Un éxodo se produce cuando los elementos del engranaje social han dejado de funcionar. Conceptos fundamentales como ciudadanía son desmantelados, es decir, ya no funciona como mediadores entre un estadio de naturaleza total donde “todos” tienen derecho a todo, por tanto, a nada. J. A. Ponte en el documental "El arte nuevo de hacer ruinas” graficaba esta sintomatología: si un ciudadano no puede decidir lo que ocurre en el espacio familiar del “feudo”, nada puede hacer en el espacio del reino.
Si el principio de civilidad permite prevenir la “guerra de todos contra todos” —ese axioma por el que siempre es recordado el viejo T. Hobbes— cuando una sociedad cierra las puertas al debate, al diálogo y a la construcción participativa, abre las puertas para los exilios, a los éxodos y a los sistemas totalitarios. El Estado, el gran Leviatán [1] bíblico que engulle a Jonas, ese ser indefenso que deja de ser, que sucumbe al exilio o al insilio a su condición fundante, termina siendo según Arendt la condición impolítica de lo humano.
El miedo aparece entonces como patología y la civilidad cede terreno a una comprensión autotélica de la política. Como todo miedo es principalmente una extensión de un ejercicio de poder cuyo interés radica en la dominación absoluta; el ciudadano deposita sus esperanzas en un peregrinar que no tiene asegurado un destino. El miedo que una vez nos inmovilizó es hoy un mecanismo de emancipación. El miedo y el terror que fueron una vez instrumentos de coacción y que escalaron posiciones en los imaginarios, en las conductas y en esos espacios de subjetividad donde antiguamente el sujeto solía refugiarse, son hoy el vehículo para alcanzar la libertad.
Una vez más, Hannah Arendt explica las condiciones que modelan la fisonomía de un éxodo. Cuando la pluralidad como condición de la existencia humana ha sido negada, cuando la pluralidad como condición de la vida política ha sido condicionada, manipulada o sencillamente secuestrada, cuando la igualdad como condición de la vida política ha sido monopolizada por un grupo de hombres que —ignorando la naturaleza de los procesos— deciden por la mayoría y ostentan —sin previa determinación de tiempo— un poder que, paulatinamente se va secularizando, entonces se abre el camino al éxodo, al exilio, al destierro porque lo que se ha negado es la libertad.

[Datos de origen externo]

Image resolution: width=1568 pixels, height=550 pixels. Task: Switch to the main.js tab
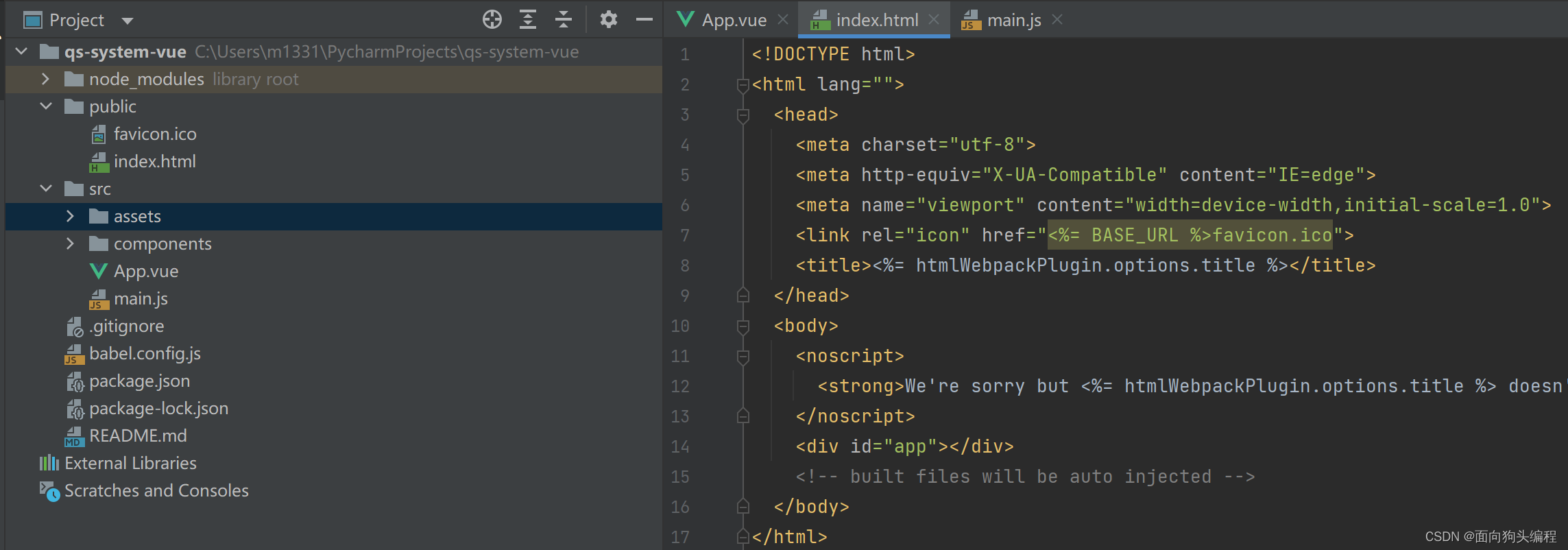click(x=1013, y=21)
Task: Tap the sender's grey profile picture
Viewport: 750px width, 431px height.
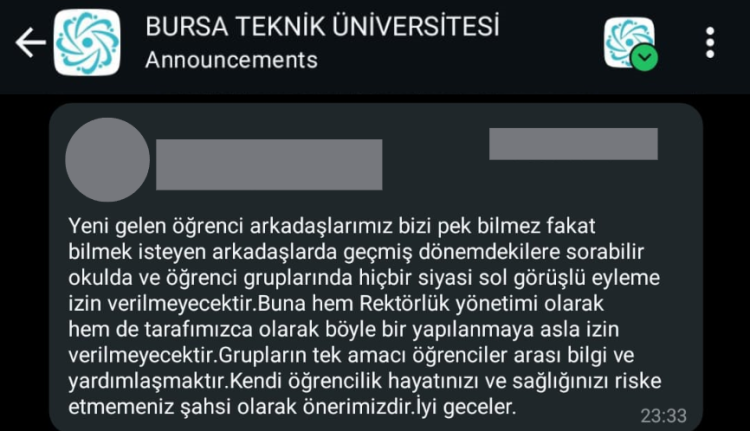Action: 107,160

Quienes -como nosotros- viven la experiencia del éxodo, ingresa por derecho propio en una categoría que arrastra consigo para toda la vida. El sujeto del éxodo es un sujeto que ha perdido la relación con su centro, por eso se vuelca hacia el exterior donde nuevos valores estéticos y morales entran dentro de su imaginario. De ahí que el desasosiego y la zozobra terminan generando un sujeto de la levedad.

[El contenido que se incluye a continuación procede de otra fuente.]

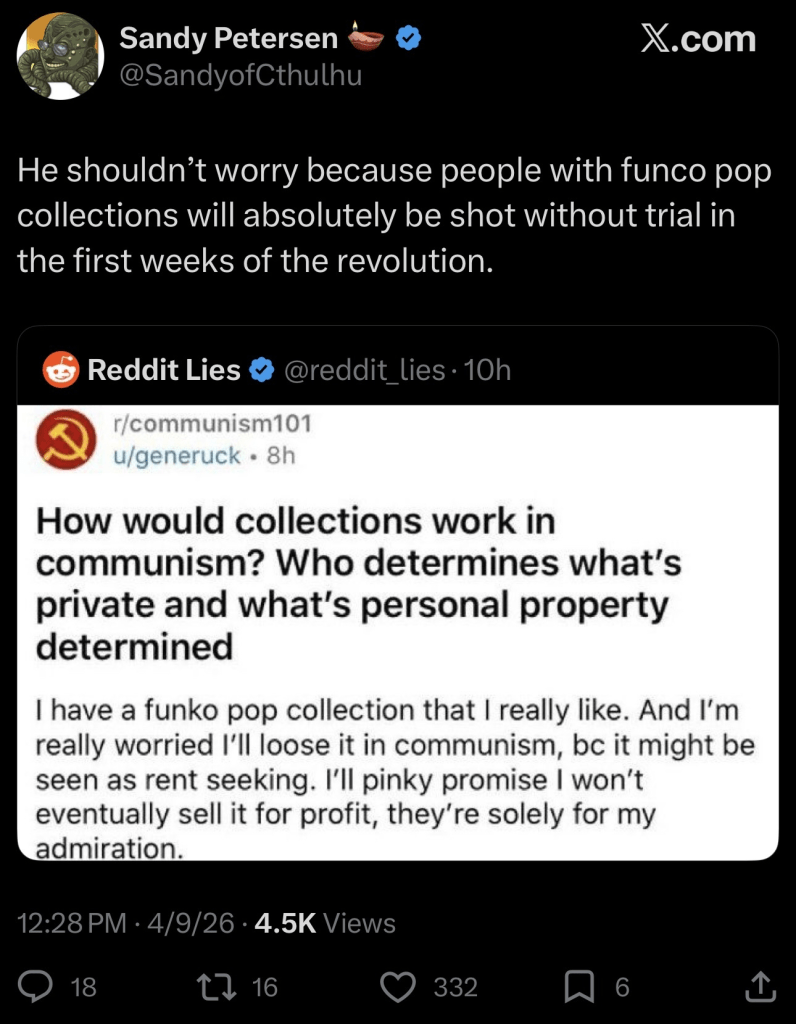Bookmark this tweet
This screenshot has height=1024, width=796.
[x=579, y=987]
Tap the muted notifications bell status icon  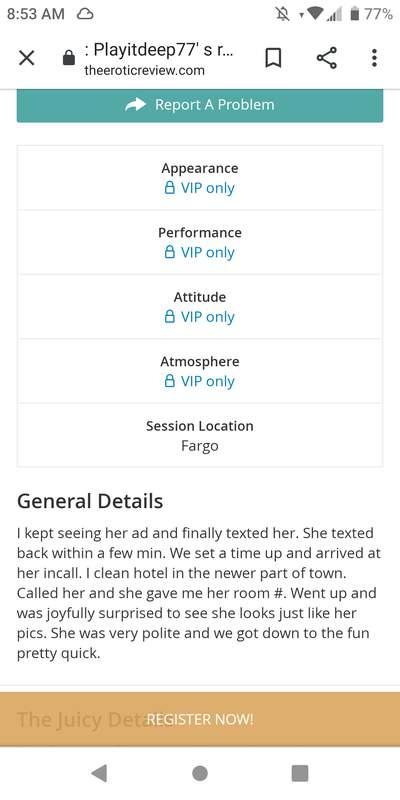[282, 14]
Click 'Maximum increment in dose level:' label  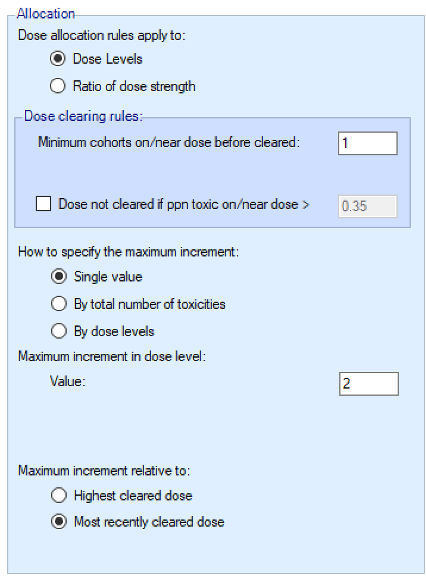[x=112, y=356]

Los éxodos son heridas abiertas en la memoria y en las ensoñaciones, son los sobresaltos de la irrealidad. El sujeto del éxodo es un sujeto desmantelado, precario como las propias “embarcaciones” que construye. El éxodo, los éxodos, son catástrofes, pero son al mismo tiempo una puerta de salida de una realidad que ha negado la condición humana.
¿Estará dispuesto este sujeto del éxodo a regresar? ¿Estará dispuesto -como lo han hecho todos los pueblos en sus éxodos históricos- a regresar y restaurar un proyecto de nación? Esperemos que así sea pues en los últimos 60 años en Cuba, se ha instaurado una indiferencia que es una suerte de inhibición y apatía que ha tenido como resultado el empoderamiento del nihilismo en la tradición política cubana.
[1] Véase Gray, J. (2023). The new leviathans: Thoughts after liberalism. Random House.